» Required work
Scan the material below for every line with the string "agent", and copy those lines.

=== Material for this exercise ===

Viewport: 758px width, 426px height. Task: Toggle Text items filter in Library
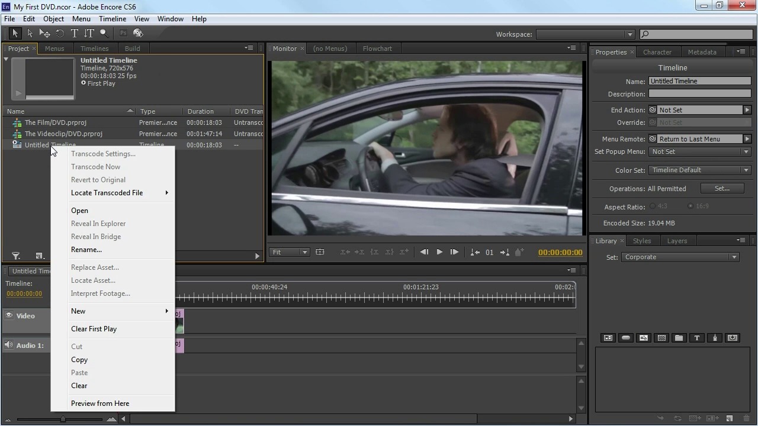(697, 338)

===
=== Material for this exercise ===

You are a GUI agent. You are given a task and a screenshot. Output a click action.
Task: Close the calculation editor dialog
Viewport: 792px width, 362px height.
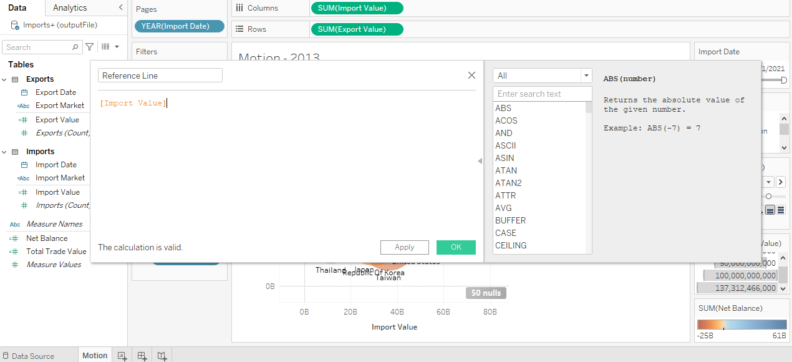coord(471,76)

===
=== Material for this exercise ===

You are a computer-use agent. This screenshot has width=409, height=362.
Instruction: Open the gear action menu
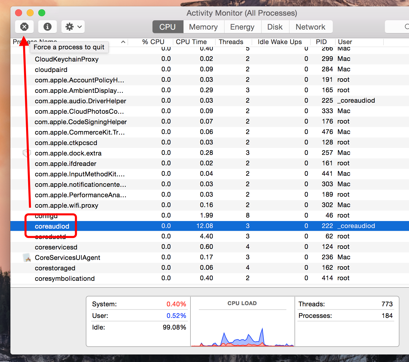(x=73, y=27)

===

» Problem solution
You are a GUI agent. You are given a task and a screenshot. Output a click action.
You are a computer-use agent. This screenshot has width=409, height=362.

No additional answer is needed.